The defense returns Derek Forbort of the University of North Dakota and Jon Merrill of the University of Michigan. The smallest player along the blue line is Boston University's Adam Clendening, who's 5-foot-11, and the tallest is 6-foot-7 Jarred Tinordi of the Ontario Hockey League's London Knights.
Johannson was asked if the plan all along was to bring a big, mobile, defensive group into Edmonton and Calgary for this year's WJC.
"This is a tournament of attrition to a degree, playing six or seven games in 11 nights," Johannson said. "In the end for us, these players all ended up being big guys. They all move very well and have the capability of moving the puck to some pretty fast forwards.
"It's been an odd year, so to speak, in the size differential of where guys fit into our mix and it just so happens several guys are defensemen and are big guys who move well and can play the international style of hockey. For us, it made the right sense and I'm sure, since they have some size, we'll use that to our advantage in the times we can."

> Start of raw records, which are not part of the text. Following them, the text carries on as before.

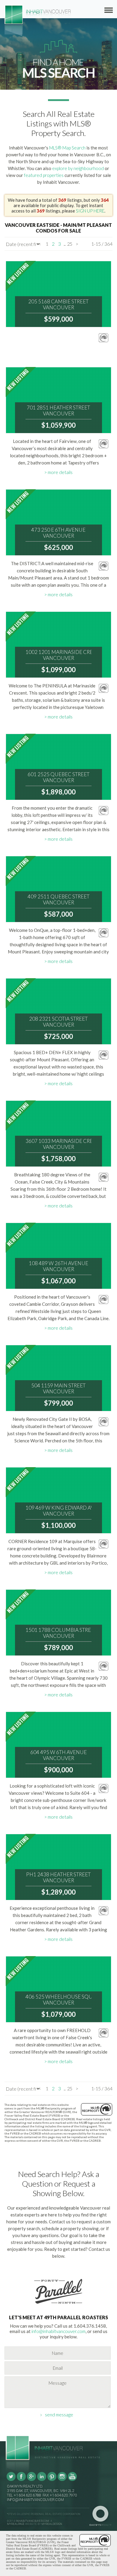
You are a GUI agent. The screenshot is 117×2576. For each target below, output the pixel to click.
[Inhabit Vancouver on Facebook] (21, 2480)
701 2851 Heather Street (58, 411)
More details (60, 472)
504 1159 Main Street (58, 1389)
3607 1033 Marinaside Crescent (59, 1144)
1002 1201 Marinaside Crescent (59, 655)
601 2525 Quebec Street (58, 777)
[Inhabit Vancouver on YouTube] (72, 2480)
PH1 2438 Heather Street (58, 1878)
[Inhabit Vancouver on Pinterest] (51, 2480)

In addition to Forbort, Merrill, Clendening and Tinordi, Blais has high hopes for Kevin Gravel (6-4) of St. Cloud State University, Stephen Johns (6-4) of the University of Notre Dame and 2012 draft prospect Jacob Trouba (6-2) of the U.S. National Under-18 Team.
"Trouba was a 1994 birthdate, and you never know with a young player if he can make the transition and play at this level," Blais said. "But Jake has surprised and earned his way onto this team. He's strong and moves the puck very well, is physical and is an honest hockey player. He's quick and smart with the puck."
The U.S. will look to earn its third straight medal after capturing the bronze at the 2011 WJC in Buffalo, N.Y., and the gold at the 2010 WJC in Saskatoon, Sask.
"Even though these players are from all over the United States, we have one common theme and that's getting better as the tourney goes on," Blais said. "There's no question the NTDP program has a major role in the development of players here, right now. But there are also skilled players not coming through NTDP program who are excelling too."
It's interesting to note that Team USA's winning percentage at the WJC prior to the NTDP's establishment was .410. Since its inception in 1996, the Team USA has a .650 winning percentage at the WJC, including two gold medals.
When asked about his smallest defenseman on the roster, Clendening, Blais pulled no punches.
"He's proven to be a solid defenseman," he said. "He might be small, but he has puck-moving ability, can make decisions with the puck and defends well. He's quick and gets the job done."
Blais also wanted to make certain his team had plenty of leaders in the locker room. The coach said this year's captain and alternates will likely be released on Friday.
"Every year, you hope to have the leadership … we have seven returning players with [goalie] Jack Campbell the most important in my eyes," Blais said. "Leadership is important and without it, you don't have a chance. Certainly leadership starts with the coaches, but you need the guys in the dressing room to straighten things out too."